**Page text:**
Goodbody now reckons that Aer Lingus will generate operating profits of €43.3m this year, compared to the broker's own previous estimate of €79.7m.

Aer Lingus releases its full-year results for 2010 in less than two weeks.

Chief executive Christoph Mueller said recently that the airline's 2010 results would demonstrate how successful its 'Greenfield' cost-cutting programme had been.

Goodbody is forecasting a €38.4m operating profit at Aer Lingus in respect of its 2010 financial year.

That compares to the €81m operating loss the airline made in 2009. Shares in Aer Lingus closed relatively flat yesterday at €1.04 having fallen over 2pc earlier in the day.

The director general of the International Air Transport Association (IATA), Giovanni Bisignani, said yesterday that high oil prices posed one of the single biggest threats to the expansion and profitability of the airline industry.

"Higher oil prices could spoil our party," he said. Fuel comprises about 27pc of an airline's overheads, and the price of Brent oil was trading above $101 a barrel at the close of business yesterday.

The IATA has predicted that the number of air travellers will jump to 3.3 billion a year by 2014, up from 2.5 billion in 2009, as demand in China drives growth. However, Mr Bisignani warned that economies remain fragile.

"The shadow of global recession is expected to remain over parts of the industry for some time. Sluggish growth rates in Europe and North America are not just the result of being mature markets," he said.

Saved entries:

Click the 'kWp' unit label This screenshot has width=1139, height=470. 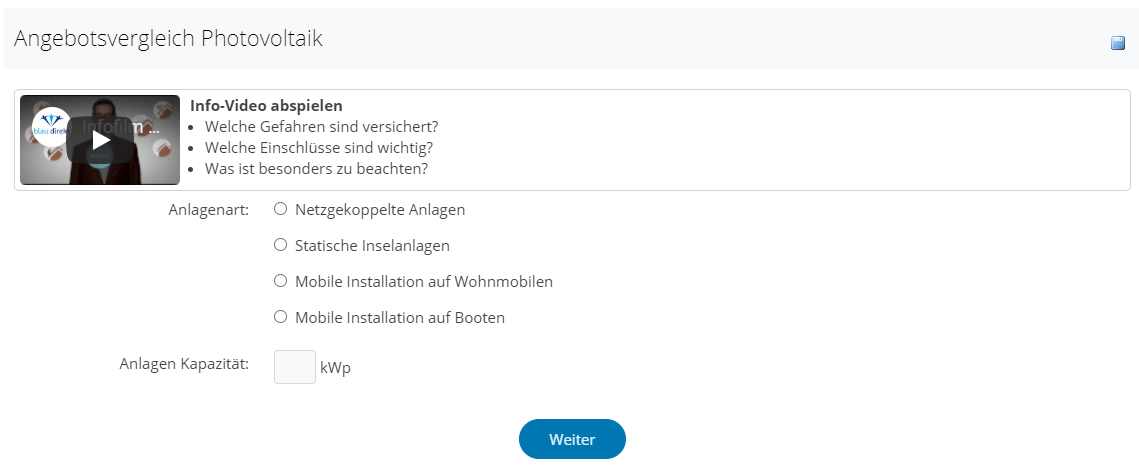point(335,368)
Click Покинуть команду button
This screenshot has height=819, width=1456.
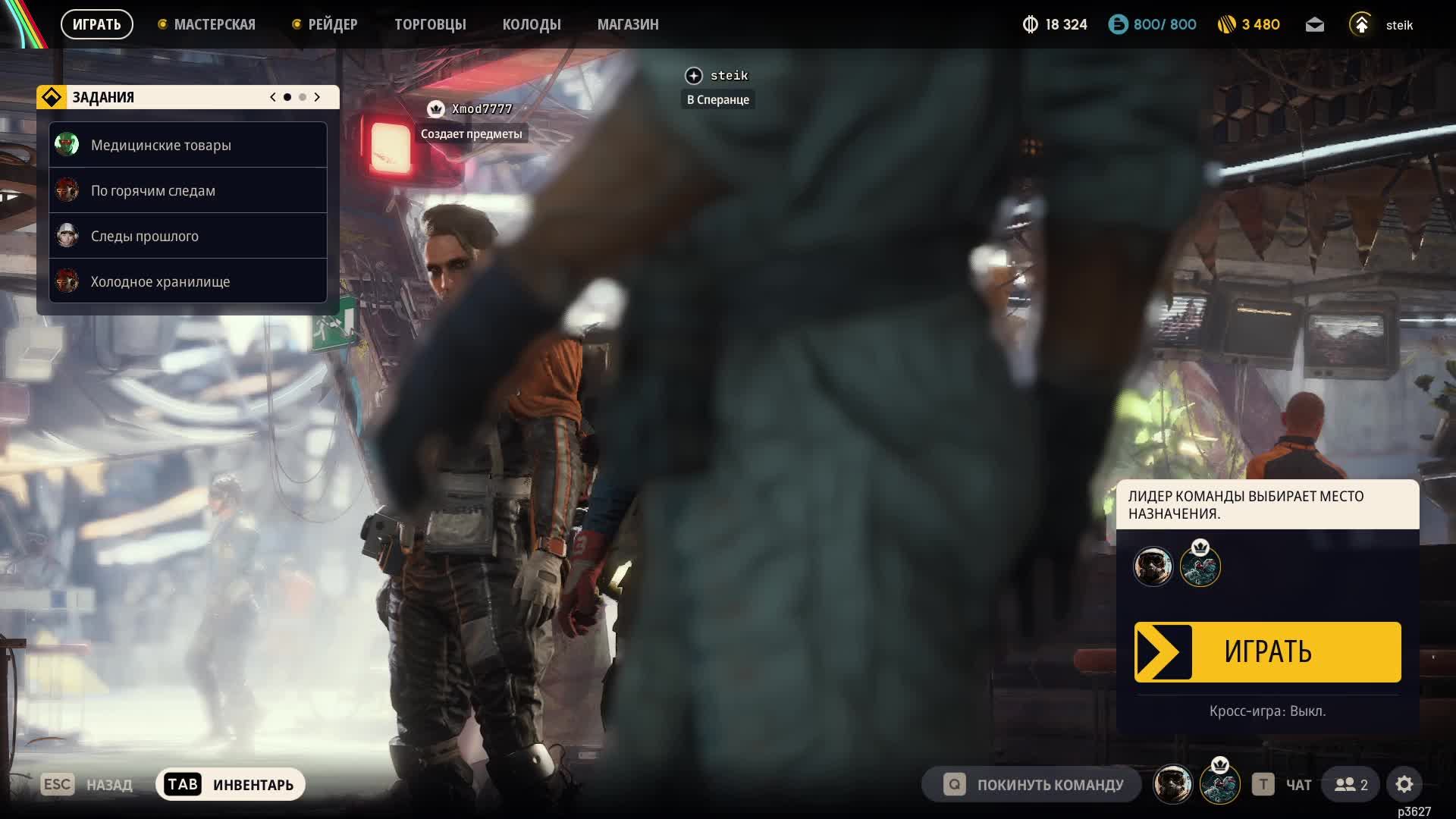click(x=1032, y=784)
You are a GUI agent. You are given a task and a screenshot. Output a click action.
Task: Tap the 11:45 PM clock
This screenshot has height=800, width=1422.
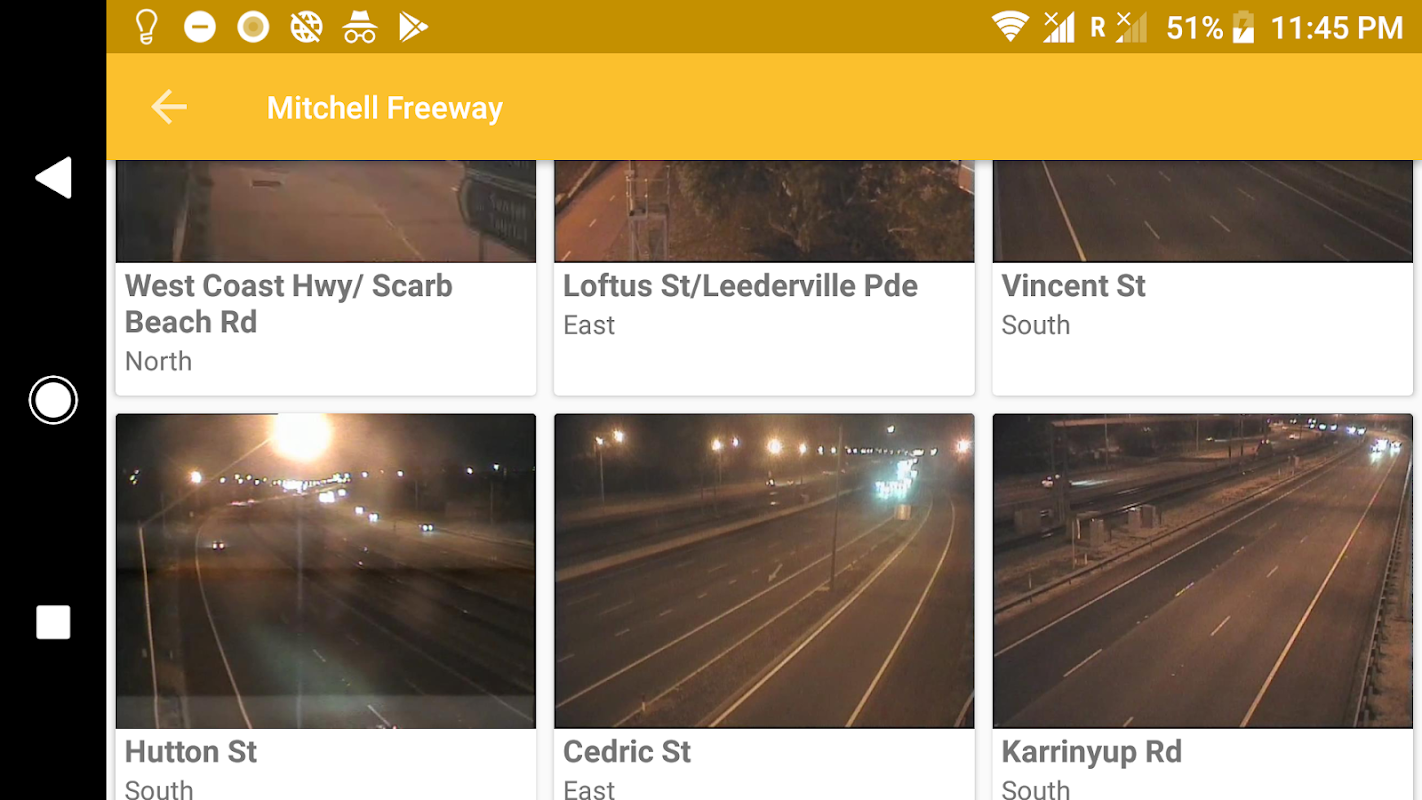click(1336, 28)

**What is asked:**
(1) In the Aer Lingus article, what operating profit does Goodbody forecast for the airline's 2010 financial year?
(2) According to the Aer Lingus article, why does the IATA expect the number of air travelers to reach 3.3 billion a year by 2014? Answer in one or two sentences.
(3) What are all the amounts stated in euros in the Aer Lingus article?

**Results for each task:**
(1) €38.4m

(2) The IATA predicts that air travelers will rise from 2.5 billion in 2009 to 3.3 billion a year by 2014 because demand in China is driving growth.

(3) €43.3m, €79.7m, €38.4m, €81m, €1.04